EXERCISE DIRECTIONS: Show each line of the records in which the word "will" occurs.

╭─ MATERIAL PROVIDED

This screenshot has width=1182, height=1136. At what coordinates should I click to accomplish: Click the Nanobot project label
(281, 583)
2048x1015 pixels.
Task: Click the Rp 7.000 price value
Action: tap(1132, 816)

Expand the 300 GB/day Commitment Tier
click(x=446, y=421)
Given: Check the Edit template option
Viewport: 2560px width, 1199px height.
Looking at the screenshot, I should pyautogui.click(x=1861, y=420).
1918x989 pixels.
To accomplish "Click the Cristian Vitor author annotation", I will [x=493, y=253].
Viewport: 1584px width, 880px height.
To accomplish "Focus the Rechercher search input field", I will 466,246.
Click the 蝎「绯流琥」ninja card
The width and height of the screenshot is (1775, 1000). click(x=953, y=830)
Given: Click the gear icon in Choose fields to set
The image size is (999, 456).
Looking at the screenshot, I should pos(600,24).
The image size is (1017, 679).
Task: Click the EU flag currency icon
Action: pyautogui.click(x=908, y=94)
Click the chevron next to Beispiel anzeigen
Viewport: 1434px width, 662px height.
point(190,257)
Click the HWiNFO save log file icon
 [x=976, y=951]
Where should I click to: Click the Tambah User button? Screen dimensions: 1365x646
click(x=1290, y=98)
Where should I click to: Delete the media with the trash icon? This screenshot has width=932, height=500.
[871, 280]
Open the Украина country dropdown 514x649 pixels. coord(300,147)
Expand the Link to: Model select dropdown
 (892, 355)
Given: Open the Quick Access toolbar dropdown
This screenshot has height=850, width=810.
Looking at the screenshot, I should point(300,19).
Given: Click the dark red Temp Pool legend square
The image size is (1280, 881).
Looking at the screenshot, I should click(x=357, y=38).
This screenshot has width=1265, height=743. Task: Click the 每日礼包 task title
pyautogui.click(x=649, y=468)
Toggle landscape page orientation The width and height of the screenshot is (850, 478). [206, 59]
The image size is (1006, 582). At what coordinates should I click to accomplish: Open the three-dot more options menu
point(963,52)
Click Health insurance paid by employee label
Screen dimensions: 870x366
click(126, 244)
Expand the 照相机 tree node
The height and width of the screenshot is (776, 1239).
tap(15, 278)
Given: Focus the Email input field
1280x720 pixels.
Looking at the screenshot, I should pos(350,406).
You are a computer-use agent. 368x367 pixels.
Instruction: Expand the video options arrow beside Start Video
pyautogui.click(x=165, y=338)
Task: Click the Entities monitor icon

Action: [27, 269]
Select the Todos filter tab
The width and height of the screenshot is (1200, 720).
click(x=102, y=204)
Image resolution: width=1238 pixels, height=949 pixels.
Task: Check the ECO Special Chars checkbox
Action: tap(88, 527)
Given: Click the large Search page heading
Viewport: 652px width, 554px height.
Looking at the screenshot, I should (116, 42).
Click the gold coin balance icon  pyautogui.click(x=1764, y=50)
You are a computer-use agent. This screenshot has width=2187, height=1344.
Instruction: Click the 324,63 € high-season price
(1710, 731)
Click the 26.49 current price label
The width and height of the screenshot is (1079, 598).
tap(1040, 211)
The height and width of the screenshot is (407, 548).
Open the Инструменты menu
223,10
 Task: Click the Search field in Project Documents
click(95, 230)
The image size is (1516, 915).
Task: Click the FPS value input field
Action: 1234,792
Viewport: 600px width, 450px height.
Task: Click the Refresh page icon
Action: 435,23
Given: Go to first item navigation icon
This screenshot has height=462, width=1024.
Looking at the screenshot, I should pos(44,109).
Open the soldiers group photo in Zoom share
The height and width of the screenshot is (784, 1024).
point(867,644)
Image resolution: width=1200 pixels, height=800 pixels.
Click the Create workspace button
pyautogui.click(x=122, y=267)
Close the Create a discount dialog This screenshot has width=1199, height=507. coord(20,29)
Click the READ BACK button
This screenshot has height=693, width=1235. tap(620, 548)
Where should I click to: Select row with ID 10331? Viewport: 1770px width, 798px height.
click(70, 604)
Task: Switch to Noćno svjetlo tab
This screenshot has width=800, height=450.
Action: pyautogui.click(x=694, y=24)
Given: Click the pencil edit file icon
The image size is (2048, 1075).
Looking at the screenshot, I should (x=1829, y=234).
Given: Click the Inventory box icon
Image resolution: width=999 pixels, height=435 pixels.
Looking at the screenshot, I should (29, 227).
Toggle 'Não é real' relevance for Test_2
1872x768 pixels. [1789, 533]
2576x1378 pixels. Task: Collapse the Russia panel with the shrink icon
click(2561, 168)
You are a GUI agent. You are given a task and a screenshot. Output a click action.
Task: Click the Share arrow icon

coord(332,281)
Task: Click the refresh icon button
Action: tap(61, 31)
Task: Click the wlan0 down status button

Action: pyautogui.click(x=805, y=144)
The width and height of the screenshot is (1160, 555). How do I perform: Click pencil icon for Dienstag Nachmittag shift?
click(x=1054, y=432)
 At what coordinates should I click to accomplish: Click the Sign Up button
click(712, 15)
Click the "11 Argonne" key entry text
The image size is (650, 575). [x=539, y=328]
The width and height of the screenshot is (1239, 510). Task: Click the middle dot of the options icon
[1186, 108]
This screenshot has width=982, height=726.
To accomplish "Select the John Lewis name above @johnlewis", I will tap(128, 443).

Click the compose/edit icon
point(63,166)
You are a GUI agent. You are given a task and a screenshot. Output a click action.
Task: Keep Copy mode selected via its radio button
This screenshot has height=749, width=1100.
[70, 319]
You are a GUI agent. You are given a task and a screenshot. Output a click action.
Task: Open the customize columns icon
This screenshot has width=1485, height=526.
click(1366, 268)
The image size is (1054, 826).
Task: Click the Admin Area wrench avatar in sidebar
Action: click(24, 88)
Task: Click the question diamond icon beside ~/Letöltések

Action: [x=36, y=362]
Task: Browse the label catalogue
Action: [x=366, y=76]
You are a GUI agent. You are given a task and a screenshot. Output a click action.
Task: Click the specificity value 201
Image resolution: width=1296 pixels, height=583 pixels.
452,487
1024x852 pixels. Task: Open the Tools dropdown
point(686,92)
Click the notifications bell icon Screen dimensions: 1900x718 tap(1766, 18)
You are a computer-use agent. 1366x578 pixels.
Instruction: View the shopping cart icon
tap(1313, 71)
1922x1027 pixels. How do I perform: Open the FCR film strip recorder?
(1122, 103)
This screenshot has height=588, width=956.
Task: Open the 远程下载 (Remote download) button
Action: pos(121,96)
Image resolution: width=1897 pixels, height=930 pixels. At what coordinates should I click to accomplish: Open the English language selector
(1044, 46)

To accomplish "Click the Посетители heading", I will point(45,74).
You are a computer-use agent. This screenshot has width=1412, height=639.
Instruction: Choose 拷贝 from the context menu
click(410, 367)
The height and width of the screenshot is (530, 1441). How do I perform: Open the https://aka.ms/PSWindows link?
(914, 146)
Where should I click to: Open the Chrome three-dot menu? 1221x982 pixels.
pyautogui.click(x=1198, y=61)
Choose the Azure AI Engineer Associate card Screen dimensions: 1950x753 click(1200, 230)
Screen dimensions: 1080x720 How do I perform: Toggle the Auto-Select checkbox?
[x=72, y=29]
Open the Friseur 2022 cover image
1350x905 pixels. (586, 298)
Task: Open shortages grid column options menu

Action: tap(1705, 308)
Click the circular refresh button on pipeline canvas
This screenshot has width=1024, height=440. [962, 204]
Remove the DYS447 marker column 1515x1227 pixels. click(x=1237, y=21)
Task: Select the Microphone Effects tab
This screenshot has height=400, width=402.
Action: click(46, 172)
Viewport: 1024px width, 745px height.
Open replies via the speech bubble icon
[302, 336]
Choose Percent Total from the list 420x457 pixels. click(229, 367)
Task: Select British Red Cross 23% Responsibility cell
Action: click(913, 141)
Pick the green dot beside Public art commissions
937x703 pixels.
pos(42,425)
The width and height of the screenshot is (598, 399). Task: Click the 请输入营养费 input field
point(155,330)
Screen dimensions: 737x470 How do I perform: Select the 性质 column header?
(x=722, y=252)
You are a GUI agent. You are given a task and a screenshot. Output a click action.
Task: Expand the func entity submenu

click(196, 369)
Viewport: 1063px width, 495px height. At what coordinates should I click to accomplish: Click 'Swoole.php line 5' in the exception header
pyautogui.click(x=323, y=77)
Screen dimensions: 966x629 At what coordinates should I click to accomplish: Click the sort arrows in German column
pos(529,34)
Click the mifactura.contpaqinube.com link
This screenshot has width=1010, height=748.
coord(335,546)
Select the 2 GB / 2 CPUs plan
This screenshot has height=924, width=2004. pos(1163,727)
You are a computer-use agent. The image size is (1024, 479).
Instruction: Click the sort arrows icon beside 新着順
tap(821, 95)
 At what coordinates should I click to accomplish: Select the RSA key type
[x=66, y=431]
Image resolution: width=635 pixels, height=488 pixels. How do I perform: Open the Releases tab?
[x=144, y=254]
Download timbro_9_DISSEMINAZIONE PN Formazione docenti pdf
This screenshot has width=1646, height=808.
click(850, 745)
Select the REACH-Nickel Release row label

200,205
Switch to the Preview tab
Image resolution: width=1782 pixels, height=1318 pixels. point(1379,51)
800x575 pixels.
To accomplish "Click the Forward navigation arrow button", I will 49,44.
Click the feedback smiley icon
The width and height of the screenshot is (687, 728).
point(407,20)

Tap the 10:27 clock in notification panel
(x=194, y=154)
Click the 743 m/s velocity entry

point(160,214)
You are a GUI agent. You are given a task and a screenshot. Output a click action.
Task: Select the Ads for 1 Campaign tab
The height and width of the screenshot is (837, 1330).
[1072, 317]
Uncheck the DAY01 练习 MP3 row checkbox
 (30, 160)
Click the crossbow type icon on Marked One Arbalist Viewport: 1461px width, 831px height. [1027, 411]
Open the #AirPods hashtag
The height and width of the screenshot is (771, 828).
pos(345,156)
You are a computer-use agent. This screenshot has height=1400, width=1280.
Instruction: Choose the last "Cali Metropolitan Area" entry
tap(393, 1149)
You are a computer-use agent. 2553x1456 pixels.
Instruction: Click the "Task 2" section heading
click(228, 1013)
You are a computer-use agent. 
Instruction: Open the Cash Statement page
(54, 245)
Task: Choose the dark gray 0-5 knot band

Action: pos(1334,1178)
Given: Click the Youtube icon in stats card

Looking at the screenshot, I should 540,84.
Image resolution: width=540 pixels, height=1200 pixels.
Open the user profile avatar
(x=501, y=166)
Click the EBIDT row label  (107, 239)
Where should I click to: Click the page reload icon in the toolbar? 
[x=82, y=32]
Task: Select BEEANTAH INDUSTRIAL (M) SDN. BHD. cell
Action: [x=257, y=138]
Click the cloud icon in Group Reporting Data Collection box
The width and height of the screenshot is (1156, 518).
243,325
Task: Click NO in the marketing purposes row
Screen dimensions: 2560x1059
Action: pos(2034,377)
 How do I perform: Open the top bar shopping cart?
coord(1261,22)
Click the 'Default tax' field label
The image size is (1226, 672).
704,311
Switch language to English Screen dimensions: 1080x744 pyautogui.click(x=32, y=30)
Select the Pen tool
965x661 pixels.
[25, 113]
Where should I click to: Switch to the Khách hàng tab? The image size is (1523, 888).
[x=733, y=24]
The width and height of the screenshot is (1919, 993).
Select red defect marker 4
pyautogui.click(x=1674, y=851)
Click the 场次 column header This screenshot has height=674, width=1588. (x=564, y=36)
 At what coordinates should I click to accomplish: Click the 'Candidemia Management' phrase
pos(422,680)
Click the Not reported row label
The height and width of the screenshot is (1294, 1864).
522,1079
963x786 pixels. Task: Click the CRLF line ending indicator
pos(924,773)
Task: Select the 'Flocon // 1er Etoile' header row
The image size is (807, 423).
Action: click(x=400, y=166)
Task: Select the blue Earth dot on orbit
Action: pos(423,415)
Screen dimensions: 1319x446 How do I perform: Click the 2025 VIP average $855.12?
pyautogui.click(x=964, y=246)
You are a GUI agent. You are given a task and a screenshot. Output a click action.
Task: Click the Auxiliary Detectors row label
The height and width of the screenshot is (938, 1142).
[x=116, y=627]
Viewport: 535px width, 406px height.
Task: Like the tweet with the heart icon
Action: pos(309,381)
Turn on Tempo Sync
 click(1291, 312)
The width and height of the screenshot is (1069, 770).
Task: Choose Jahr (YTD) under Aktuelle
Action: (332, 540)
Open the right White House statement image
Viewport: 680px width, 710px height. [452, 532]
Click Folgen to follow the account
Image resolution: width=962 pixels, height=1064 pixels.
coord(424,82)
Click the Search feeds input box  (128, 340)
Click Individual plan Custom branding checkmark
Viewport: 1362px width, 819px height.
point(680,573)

╰─

ANSWER SPACE:
To accomplish "Click the Cristian Vitor author annotation", I will [x=493, y=253].
To accomplish "Focus the Rechercher search input field", I will 466,246.
To accomplish "Select the John Lewis name above @johnlewis", I will tap(128, 443).
To accomplish "Click the Посетители heading", I will point(45,74).
To accomplish "Click the Forward navigation arrow button", I will 49,44.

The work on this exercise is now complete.